Aujourd’hui, les intellectuels qui essayent de reconstruire le discours identitaire roumain propulsent ce discours soit sur le terrain de l’ethnie, soit sur celui de la religion, soit sur les deux dimensions. Personne n’essaye une reconstruction sur le terrain de la citoyenneté. Malheureusement, seule la « conscience de peuple » ne peut établir une solidarité réelle. Notre élite intellectuelle participe à la perpétuation d’un discours identitaire pré-moderne, de type ethnicisé, au lieu de devenir le promoteur de la modernisation de la conscience nationale. Surnommés « les maîtres de l’esprit », la plupart des intellectuels prennent soin d’en reproduire leurs publics en vertu du prestige que ceux ci reconnaissent.
Dans un livre dédié au nihilisme postmoderne (L’Homme récent, 2001), un des intellectuels qui jouit de la plus grande audience en Roumanie, Horia-Roman Patapievici, propose comme sortie de la crise spirituelle de la modernité « l’ancrage dans l’esprit de la présence du Dieu » (sans nous dire comment ça se fait). Plus récemment, un autre personnage avec du succès à la télévision, Dan Puric, lance le même message, lui-aussi sans nous dire comment le faire (Qui on est, 2008). Il s’agit donc de nouvelles constructions idéologiques nationales. De telles constructions ont été proposées aussi par les leaders légionnaires Corneliu Zelea Codreanu et Horia Sima. C’est que Nicolae Ceausescu a fait. C’est que beaucoup de nos intellectuels représentatifs font: ils fuient la connaissance objective de la réalité, éludent les faits ou les super interprètent.
On a toutes les chances de rater encore une fois l’élaboration d’un discours critique sur nous-mêmes, sur notre type de civilisation. Lorsqu’il s’agit du pays où on vit, le discours identitaire ne peut jamais être trop critique. Le plus important poète roumain, Mihai Eminescu disait « Nationalisme, oui, mais en respectant la vérité ». La vérité est une pré-condition du véritable patriotisme. La vraie connaissance est le seul fondement sur lequel on peut construire un pays plus humain, c’est-à-dire plus habitable.

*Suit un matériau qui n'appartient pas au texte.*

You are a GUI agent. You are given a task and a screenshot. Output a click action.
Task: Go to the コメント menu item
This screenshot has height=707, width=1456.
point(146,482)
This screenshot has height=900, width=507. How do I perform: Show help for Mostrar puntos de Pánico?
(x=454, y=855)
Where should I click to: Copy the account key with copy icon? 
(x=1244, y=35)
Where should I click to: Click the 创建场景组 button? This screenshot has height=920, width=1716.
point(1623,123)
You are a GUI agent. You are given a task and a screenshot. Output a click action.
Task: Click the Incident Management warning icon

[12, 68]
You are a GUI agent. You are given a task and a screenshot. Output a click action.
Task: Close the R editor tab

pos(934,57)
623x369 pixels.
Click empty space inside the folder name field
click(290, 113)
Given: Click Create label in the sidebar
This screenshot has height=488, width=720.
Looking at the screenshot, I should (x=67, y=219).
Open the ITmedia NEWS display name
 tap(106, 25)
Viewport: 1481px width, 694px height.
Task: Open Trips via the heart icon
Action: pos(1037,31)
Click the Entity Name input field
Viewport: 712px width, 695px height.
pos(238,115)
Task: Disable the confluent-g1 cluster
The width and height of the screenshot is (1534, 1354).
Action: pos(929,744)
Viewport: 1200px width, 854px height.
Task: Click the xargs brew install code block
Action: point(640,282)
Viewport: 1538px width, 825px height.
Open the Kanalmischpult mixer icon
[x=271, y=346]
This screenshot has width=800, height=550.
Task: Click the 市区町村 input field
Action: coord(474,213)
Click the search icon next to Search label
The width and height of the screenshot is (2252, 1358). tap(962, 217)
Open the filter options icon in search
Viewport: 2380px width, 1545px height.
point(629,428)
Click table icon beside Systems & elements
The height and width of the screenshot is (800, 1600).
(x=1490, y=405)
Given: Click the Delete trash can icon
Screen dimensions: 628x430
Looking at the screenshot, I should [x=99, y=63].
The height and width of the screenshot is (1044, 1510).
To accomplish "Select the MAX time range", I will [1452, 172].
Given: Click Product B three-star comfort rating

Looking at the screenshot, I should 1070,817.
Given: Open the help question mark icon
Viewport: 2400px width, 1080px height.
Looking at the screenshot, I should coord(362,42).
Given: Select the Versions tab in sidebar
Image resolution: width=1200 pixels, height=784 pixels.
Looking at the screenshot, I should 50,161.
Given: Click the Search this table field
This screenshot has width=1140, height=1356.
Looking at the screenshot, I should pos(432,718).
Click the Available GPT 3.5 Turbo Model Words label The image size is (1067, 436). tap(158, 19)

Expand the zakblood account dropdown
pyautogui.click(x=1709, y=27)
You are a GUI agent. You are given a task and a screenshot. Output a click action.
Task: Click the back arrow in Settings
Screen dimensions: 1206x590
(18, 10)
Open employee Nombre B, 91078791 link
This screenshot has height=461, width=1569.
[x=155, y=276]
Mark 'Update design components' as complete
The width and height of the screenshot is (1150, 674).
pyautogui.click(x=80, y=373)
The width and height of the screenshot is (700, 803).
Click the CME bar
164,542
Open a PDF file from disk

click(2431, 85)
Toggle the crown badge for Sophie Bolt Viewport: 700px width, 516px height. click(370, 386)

Du point de vue méthodologique, je pars de la prémisse qu’il est presque impossible de se tromper quand on parle de nous. Même si on réussit à produire un discours identitaire propre à la réalité roumaine, ce succès serait fortuit, car on ne saurait comment on l’avait obtenu. Plus ou moins, on peut tous se tromper. C’est pourquoi, même si on exagère en ce qui concerne notre attitude critique, je crois qu’il est à préférer de nous tromper « en minus » qu « en plus ». Celui qui se leurre d’illusions ne peut être lucide ni quand il pense, ni quand il prend des décisions, ni quand il agit.
Je propose dans mon exposé une analyse critique du discours identitaire roumain de dernières 150 années. On mettra en évidence aussi les tentatives contemporains de le reconstruire sur les alignements d’une vision pré-moderne, de type ethnique-religieux. De plus, je propose une reconstruction de ce discours dans le paradigme culturel de la modernité.